Dr. Tylor's first work, "Anahuac; or Mexico and the Mexicans," written at Cannes after his return from Mexico, was published in 1861. It gave not only the important results of especial investigations and excavations in Mexico, but it embodied the germ of a new department of the new science of anthropology. As the author was not then much known, and was dealing with a subject still comparatively undeveloped, and perhaps also from its unfortunate title, it did not meet with a success at all proportionate to its undoubted merits. His "Researches into the Early History of Mankind" appeared in 1865, and was the work which made his reputation. It showed great research, original insight, much constructive power in the formation of systematic views, and a high degree of literary merit. It at once took a position as a standard treatise upon the subject, was translated and republished in different countries, and contributed largely toward the diffusion and acceptance of more rational views on the subject of the earlier and the lower races of mankind than had hitherto prevailed. "Primitive Culture: Researches into the Development of Mythology, Philosophy, Religion, Art, and Custom," appeared in 1871, in two volumes. This was a much more comprehensive work than the former, pursuing the same questions to a more amplified and exhaustive treatment.
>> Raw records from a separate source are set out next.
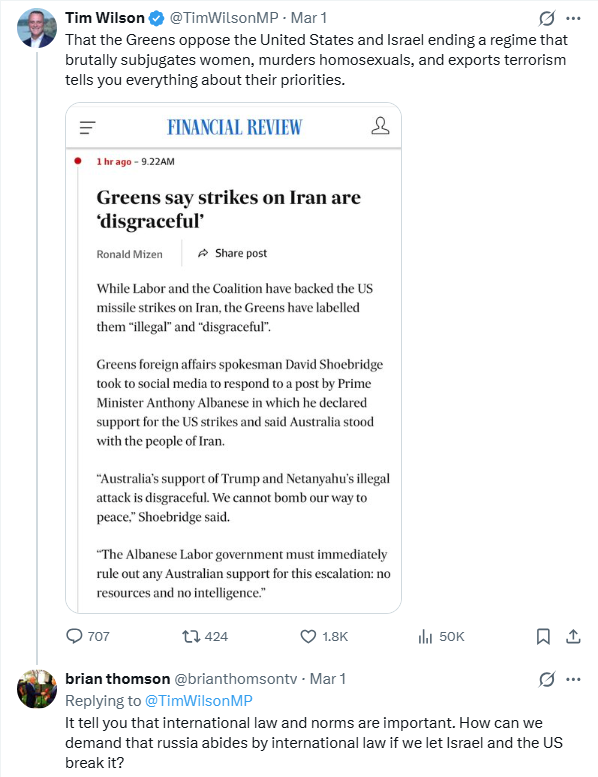The width and height of the screenshot is (598, 777).
Task: Open more options menu on Tim Wilson's post
Action: pos(573,18)
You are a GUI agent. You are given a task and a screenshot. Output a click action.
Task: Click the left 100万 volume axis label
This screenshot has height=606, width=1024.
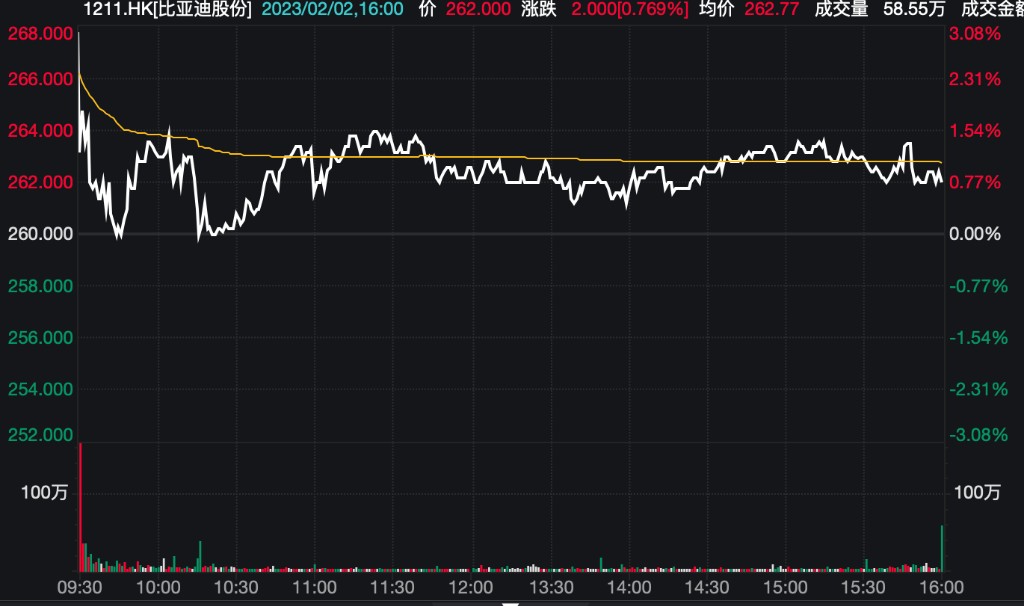pyautogui.click(x=45, y=492)
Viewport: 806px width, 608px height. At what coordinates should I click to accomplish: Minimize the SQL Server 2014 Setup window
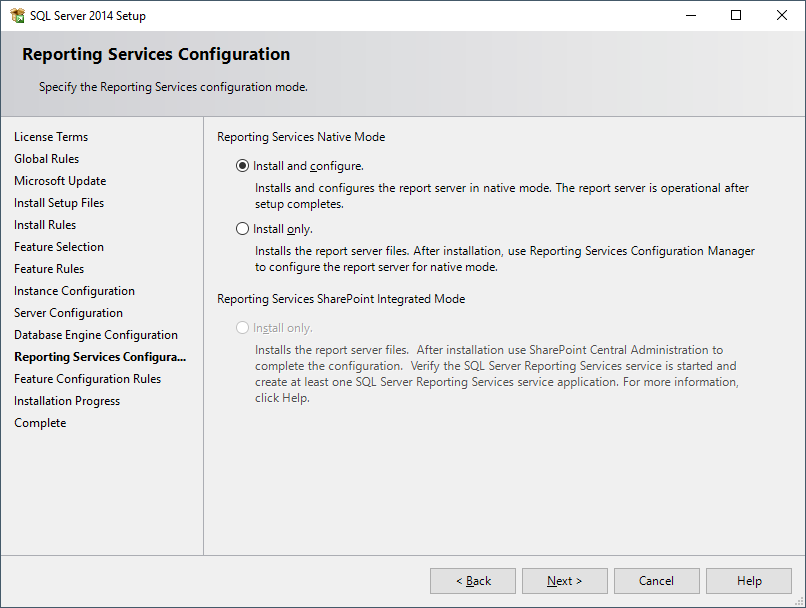691,15
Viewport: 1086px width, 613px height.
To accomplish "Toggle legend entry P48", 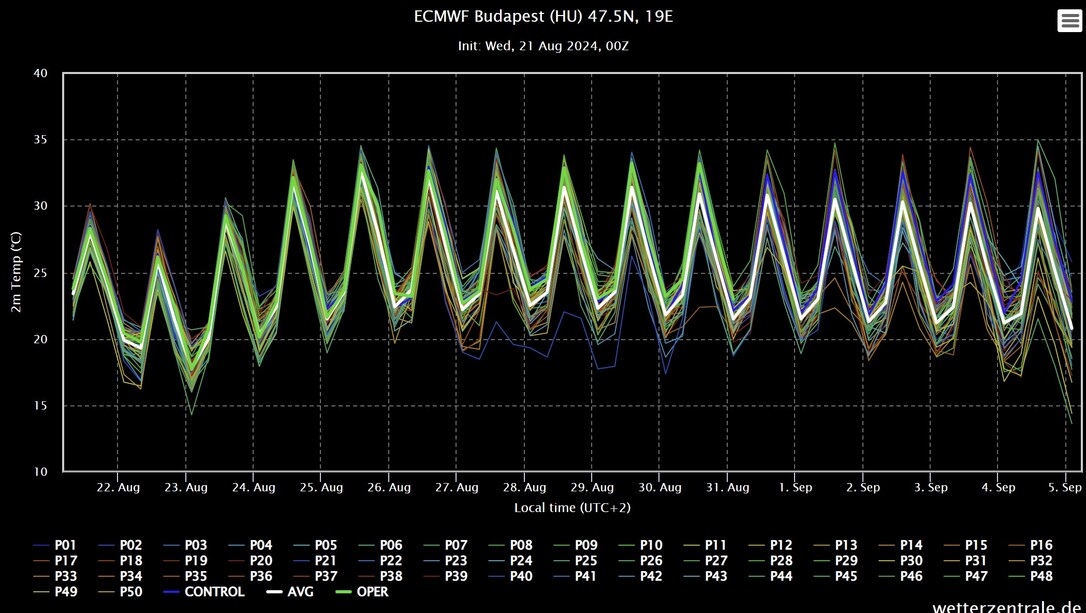I will click(x=1040, y=576).
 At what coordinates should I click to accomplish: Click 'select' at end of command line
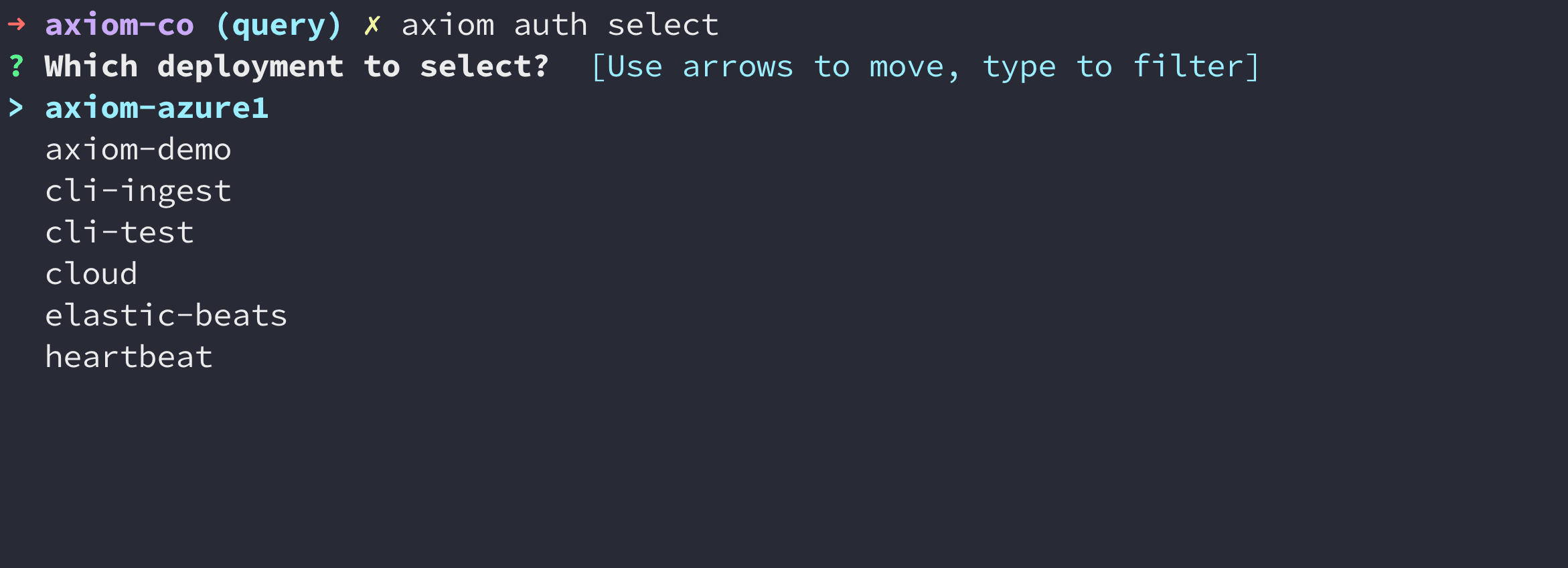point(663,25)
The latest considerable work of this author, an educational handbook of the science of man, entitled "Anthropology, an Introduction to the Study of Man and Civilization," was published in 1881. This is undoubtedly the best book upon the subject in our language. It is not a large work, but it condenses an immense amount of information with great skill, so as to bring the exposition into shape for general readers who have no time to peruse and digest ponderous volumes. Dr. Tylor is a very amiable man, and, without saying that he is fastidious and timid, he is undoubtedly solicitous to give the least possible offense in his statements. To show how careful he is to avoid irritating even persons of very confined ideas, it has been remarked that the word "evolution" only occurs once in the "Manual of Anthropology," although the book is broadly based upon that fundamental idea.

Dr. Tylor is an excellent lecturer, and has frequently delivered discourses before learned societies, like the Royal Institution of London, which have been widely published, and are always marked by originality, terseness, and interest. He has contributed to periodicals and encyclopædias, and is a hard worker. He is well known as the author of the theory of animism, and it is claimed that he first introduced or made current the term "survival," now so commonly applied to those vestiges of early habits and ideas which linger on as anomalies long after they went out of their primitive use.
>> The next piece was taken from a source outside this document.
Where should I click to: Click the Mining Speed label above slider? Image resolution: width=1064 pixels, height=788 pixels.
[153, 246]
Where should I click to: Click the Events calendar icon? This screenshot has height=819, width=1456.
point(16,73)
Our author was elected Fellow of the Royal Society in 1871, received the honorary degree of LL. D. from the University of St. Andrews in 1873, and a D. C. L. from the University of Oxford in 1875. He is President of the Anthropological Society, and in March, 1883, he was appointed Keeper of the Oxford University Museum, and in the same year the degree of M. A. was conferred upon him by decree of the House of Convocation. He has also been made reader in anthropology, it being the first provision made by the University of Oxford for teaching that subject.

  1. Mr. Alfred Tylor published his first important geological paper in 1852, in "Silliman's Journal." The views it contains, though much opposed at the time, have been quoted by A. R. Wallace in "Island Life," by Professor Huxley in his "Physiography," by Darwin in his book on "Earth-Worms," and by Sir Charles Lyell in his text-books.